The most immediately recognizable thing about Iona Fyfe is that she’s a Scottish artist who often sings in… well that’s kind of the confusing part. The language (or dialect of English depending on your feelings about the United Kingdom as a political entity) is called Scots, and it’s a surprisingly well preserved cousin of our tongue spoken in the rural south of Scotland, where the Celtic languages of the North mixed with Old English. It’s a strange thing to our American ears, where even the most divergent dialects of our country are still fully intelligible. In the slowest, syrupiest songs in Iona Fyfe’s catalogues, you might just think she has a strong accent. In faster folk songs like “Guise of Tough,” the language barrier is far more jarring. Fyfe’s language uses words and sounds that feel intuitive and gel with the musical/poetic vocabulary of the English tradition, but to our ears it’s mostly nonsense.

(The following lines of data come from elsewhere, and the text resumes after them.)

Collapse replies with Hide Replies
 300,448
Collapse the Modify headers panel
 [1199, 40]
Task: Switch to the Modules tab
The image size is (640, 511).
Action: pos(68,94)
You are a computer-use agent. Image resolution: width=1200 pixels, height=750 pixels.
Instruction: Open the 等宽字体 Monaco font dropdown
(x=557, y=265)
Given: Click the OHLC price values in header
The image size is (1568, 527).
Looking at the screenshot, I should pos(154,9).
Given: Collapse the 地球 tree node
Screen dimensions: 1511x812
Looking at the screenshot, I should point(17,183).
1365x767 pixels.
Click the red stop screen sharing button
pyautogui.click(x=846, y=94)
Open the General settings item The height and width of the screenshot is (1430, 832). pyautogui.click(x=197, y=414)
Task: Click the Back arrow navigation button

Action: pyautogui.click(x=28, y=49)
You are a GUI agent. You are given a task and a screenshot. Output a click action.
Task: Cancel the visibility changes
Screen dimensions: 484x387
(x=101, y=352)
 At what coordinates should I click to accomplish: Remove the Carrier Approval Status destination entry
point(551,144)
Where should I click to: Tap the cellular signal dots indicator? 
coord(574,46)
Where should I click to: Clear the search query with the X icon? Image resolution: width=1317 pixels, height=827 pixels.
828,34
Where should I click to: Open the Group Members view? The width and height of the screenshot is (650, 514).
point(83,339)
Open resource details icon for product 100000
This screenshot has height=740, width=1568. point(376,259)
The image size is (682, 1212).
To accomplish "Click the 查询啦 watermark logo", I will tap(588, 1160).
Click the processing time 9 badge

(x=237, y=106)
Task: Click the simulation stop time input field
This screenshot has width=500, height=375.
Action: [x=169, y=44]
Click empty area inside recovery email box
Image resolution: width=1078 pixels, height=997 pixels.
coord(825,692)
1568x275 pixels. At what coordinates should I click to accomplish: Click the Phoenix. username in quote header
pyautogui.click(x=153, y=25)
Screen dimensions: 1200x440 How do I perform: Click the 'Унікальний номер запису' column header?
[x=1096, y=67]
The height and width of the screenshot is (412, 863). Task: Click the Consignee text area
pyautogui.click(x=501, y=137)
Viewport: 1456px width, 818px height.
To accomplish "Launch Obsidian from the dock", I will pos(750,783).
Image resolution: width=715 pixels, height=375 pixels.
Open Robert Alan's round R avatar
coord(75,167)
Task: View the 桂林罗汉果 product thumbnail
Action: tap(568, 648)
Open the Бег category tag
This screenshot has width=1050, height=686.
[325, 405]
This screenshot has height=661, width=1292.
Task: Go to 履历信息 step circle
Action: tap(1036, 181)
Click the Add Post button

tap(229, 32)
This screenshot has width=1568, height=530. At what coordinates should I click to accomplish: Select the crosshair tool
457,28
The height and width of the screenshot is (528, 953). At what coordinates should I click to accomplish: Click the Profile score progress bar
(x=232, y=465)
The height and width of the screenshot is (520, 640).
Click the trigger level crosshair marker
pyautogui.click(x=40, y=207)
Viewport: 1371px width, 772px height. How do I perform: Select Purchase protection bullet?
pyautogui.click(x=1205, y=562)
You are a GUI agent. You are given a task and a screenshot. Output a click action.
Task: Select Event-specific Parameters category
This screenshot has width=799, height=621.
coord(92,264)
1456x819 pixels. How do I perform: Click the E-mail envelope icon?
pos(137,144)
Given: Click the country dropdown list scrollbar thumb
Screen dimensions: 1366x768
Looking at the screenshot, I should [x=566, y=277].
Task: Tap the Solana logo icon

However, the effect of Scots is still artistically compelling to English speakers. Since we are steeped in the same musical and poetic traditions, and we share several roots, grammatical transformations, and entire words or sentences. The music still makes emotional sense, communicating everything important and not a lick more. Coming away from the songs, I found myself understanding what the music meant, but not what it was about, which makes for a fascinating if unmooring listening experience.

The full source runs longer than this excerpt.